Copy out the material from the line containing "Click the bar chart graphic in the dashboard" through the end of the material, inclusive, keeping every line exactly as it appears.
** start of Material for this exercise **
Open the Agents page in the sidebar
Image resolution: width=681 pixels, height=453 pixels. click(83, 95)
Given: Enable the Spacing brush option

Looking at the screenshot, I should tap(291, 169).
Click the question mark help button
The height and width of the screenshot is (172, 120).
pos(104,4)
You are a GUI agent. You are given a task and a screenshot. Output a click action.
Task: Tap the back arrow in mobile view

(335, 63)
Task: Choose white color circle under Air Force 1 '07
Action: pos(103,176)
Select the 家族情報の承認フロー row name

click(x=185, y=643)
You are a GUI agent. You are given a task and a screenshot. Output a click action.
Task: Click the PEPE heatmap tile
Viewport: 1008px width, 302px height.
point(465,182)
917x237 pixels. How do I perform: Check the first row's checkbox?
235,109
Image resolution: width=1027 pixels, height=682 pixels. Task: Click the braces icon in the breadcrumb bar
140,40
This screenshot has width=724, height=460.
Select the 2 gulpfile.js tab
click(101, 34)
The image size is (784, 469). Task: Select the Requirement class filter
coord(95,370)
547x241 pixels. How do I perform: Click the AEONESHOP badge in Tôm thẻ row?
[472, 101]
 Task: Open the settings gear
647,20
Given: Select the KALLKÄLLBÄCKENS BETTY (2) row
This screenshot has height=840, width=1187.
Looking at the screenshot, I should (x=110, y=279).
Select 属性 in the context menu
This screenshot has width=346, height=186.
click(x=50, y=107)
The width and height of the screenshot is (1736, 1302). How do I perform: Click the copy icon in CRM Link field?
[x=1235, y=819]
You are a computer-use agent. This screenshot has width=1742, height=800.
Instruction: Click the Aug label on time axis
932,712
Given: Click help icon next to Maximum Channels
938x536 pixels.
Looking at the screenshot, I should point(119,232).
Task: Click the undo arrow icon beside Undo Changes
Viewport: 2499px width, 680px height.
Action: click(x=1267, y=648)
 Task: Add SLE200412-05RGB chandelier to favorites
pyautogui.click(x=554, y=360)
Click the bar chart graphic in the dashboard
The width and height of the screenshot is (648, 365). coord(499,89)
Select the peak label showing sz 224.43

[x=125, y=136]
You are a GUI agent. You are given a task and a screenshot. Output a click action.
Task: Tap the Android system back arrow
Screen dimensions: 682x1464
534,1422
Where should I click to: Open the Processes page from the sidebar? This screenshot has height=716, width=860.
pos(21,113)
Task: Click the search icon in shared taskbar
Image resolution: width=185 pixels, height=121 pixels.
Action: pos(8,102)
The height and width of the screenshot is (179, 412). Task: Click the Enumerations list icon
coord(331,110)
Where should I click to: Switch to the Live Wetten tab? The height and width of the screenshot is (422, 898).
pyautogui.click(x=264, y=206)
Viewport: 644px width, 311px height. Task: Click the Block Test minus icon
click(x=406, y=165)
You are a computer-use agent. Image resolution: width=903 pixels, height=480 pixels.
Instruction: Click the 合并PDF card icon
** end of Material for this exercise **
- Answer to this task:
Click the bar chart graphic in the dashboard
The width and height of the screenshot is (648, 365). coord(499,89)
Select the peak label showing sz 224.43

[x=125, y=136]
You are a GUI agent. You are given a task and a screenshot. Output a click action.
Task: Tap the Android system back arrow
Screen dimensions: 682x1464
534,1422
Where should I click to: Open the Processes page from the sidebar? This screenshot has height=716, width=860.
pos(21,113)
Task: Click the search icon in shared taskbar
Image resolution: width=185 pixels, height=121 pixels.
Action: pos(8,102)
The height and width of the screenshot is (179, 412). Task: Click the Enumerations list icon
coord(331,110)
Where should I click to: Switch to the Live Wetten tab? The height and width of the screenshot is (422, 898).
pyautogui.click(x=264, y=206)
Viewport: 644px width, 311px height. Task: Click the Block Test minus icon
click(x=406, y=165)
You are a computer-use agent. Image resolution: width=903 pixels, height=480 pixels.
Instruction: Click the 合并PDF card icon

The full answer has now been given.